In her book The Summer of the Great Grandmother, Madeleine writes about her mom’s decline with dementia and how the family was stepping up to care for her and make sure that she had quality of life to the end of her life, and how Madeleine is wrestling with losing a parent and struggling and watching someone suffer.

And something that she does in that book that other readers have told me and that readers themselves told her was that they had never before heard that it was OK to be mad at God. And yet here, the Bible is full of people who [chuckling] get really mad at God.

The Book of Psalms, in particular, are psalms of, like, “Hey, this is really a crummy time in my life. Where are you? Flex your muscles. Show us who you are. You made us so we could praise you, so why is this happening to me?” And Madeleine said that’s OK. God can take it. We can be angry about these things. That’s been incredibly powerful to me in my cancer journey.

I interviewed a lot of people who knew Madeleine, and in interviewing them, it became clear to me how important community was for her. She had her family, but she also had different housemates.
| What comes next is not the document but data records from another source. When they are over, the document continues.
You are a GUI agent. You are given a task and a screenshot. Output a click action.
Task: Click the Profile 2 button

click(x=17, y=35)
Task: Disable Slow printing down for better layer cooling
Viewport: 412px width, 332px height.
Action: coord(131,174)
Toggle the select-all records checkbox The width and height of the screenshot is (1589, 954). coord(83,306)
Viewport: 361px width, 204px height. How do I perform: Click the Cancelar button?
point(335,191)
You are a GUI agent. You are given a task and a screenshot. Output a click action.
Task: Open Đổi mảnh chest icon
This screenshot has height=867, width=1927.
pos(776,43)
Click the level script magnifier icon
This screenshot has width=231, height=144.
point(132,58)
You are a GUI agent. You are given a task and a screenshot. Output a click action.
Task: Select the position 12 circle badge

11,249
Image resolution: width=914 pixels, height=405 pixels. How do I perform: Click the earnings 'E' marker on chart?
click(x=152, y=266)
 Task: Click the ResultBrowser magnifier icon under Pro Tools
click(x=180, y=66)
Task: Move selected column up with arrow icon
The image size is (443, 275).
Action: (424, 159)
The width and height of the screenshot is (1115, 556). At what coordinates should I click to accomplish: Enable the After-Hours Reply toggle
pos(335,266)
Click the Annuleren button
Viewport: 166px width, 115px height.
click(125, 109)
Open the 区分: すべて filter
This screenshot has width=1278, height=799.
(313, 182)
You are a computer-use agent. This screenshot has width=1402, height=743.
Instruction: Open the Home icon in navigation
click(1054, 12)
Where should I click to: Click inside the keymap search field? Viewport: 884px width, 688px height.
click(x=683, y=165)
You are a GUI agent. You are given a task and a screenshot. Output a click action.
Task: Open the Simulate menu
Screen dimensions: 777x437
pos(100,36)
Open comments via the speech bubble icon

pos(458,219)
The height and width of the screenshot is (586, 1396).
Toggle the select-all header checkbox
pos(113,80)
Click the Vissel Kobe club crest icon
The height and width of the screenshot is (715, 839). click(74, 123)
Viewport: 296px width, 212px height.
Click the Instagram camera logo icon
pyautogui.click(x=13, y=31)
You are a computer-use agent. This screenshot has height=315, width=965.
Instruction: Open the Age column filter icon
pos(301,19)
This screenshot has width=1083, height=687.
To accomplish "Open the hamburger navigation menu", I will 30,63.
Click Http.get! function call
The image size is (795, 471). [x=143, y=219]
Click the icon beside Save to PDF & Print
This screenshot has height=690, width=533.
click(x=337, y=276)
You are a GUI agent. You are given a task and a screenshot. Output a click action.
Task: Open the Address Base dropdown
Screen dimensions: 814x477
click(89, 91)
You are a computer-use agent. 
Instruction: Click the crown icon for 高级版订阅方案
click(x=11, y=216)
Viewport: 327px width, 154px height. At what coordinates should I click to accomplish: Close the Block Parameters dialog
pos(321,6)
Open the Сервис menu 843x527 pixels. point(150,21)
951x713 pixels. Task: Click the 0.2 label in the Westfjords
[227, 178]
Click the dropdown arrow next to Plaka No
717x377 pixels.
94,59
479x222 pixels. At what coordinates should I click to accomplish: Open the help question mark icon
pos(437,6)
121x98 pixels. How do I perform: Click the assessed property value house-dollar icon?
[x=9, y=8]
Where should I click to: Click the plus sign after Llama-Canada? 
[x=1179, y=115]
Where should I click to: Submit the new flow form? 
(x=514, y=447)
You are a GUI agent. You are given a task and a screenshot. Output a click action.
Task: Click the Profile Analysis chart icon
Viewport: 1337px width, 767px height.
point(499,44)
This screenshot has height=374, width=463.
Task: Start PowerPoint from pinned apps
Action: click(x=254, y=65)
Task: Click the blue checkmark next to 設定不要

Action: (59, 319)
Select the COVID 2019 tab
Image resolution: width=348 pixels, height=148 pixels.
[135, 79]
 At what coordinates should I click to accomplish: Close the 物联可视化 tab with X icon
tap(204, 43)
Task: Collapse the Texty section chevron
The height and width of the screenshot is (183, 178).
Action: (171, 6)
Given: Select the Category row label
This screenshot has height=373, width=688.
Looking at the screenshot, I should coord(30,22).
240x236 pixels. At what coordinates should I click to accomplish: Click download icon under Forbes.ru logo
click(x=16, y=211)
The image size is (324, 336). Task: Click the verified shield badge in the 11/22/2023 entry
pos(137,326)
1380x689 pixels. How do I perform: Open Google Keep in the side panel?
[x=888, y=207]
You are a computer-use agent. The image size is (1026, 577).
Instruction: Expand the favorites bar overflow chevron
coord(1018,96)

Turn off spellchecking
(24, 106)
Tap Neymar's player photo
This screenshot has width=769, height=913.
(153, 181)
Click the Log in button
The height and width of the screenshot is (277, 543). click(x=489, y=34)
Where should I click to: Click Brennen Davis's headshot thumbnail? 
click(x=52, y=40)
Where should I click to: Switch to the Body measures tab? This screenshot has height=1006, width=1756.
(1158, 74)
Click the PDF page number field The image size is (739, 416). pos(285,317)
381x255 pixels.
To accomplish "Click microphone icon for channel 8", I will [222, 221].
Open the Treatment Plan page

And then she was also a mentor for other writers.

And I just found that in my experience with cancer, that it was actually the prayer and the faith of other people that was probably most sustaining to me—that I, you know, there are days, when you’ve been diagnosed with cancer, that you can’t find the words to pray. Like, you are out of words. And it’s all just sort of raw emotion.

And I needed my faith community. I needed my church and my congregation to pray for me. And my husband and I needed people to step up with meals and watching the boys—all the things that helped them have joy in their life when I didn’t always feel joy.

And so, you know, as I think about Madeleine surrounding herself with people in her journey, that’s what we need. That’s what we certainly, in my family, needed, and to not always be isolated and afraid to share what’s hard about what we’re going through.